Depuis plusieurs jours, l’armée et des gardes-frontières acheminent de la nourriture, de l’eau potable et d’autres produits de première nécessité par bateau aux communautés isolées à cause des fortes inondations dans les districts du sud-est du pays. Quelque 35 000 personnes ont trouvé refuge dans des centres gérés par le gouvernement, a-t-il ajouté.
Le ministère de la Gestion des catastrophes a déclaré samedi 11 juillet, que les crues dans sept districts, à savoir, Chattogram, Cox’s Bazar, Bandarban, Rangamati, Khagrachhari, Moulvibazar et Habiganj, perturbaient la vie quotidienne, isolaient des milliers de familles et laissaient 270.000 ménages sans accès à des services essentiels.
Ainsi, les autorités ont ouvert environ 4 000 centres d’accueil pour les habitants déplacés, mais les pénuries d’eau potable et de nourriture aggravent la crise. De nombreux habitants se trouvent dans des conditions extrêmement difficiles, leurs maisons et leurs cuisines étant submergées par les eaux.
Plus de 1,2 million de réfugiés vivent dans des abris surpeuplés situés sur des pentes sans arbres, ce qui rend le terrain instable pendant la mousson.
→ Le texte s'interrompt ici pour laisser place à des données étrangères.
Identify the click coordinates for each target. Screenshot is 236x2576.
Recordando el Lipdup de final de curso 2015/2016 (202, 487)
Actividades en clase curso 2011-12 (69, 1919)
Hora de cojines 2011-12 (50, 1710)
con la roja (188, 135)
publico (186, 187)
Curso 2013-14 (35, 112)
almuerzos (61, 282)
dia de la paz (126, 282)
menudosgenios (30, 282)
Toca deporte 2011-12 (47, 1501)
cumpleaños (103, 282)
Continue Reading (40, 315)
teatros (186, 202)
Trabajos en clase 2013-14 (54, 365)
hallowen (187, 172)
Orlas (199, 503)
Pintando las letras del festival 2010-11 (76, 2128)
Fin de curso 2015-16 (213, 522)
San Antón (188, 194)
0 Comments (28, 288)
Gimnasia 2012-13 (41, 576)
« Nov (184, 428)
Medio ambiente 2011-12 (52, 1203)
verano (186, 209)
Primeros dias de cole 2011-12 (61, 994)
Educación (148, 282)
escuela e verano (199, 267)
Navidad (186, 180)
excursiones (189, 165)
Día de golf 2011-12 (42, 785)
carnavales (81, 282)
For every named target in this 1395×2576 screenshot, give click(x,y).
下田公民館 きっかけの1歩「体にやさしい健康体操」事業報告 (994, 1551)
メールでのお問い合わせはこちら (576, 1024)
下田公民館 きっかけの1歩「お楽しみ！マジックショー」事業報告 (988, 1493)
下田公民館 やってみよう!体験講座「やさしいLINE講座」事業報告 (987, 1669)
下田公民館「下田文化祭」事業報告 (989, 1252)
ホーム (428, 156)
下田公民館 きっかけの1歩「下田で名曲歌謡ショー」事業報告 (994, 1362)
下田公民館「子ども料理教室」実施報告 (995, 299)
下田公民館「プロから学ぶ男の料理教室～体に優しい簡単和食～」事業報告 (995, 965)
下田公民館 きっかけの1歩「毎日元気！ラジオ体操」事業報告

La situation dans les districts du sud-est devrait s’améliorer rapidement, a déclaré dimanche, Sarder Udoy Raihan, du Centre de prévision et d’alerte des inondations. « Mais la mousson reste active dans le nord-est et le nord du Bangladesh, et il est possible que d’autres inondations surviennent », a-t-il ajouté.
Le Bangladesh figure parmi les pays les plus exposés aux catastrophes naturelles au monde, les pluies saisonnières de mousson y provoquant régulièrement inondations, érosion des rivières et glissements de terrain. Selon des scientifiques, le changement climatique accroît la fréquence et l’intensité des précipitations extrêmes, aggravant l’ampleur et la gravité de ces catastrophes.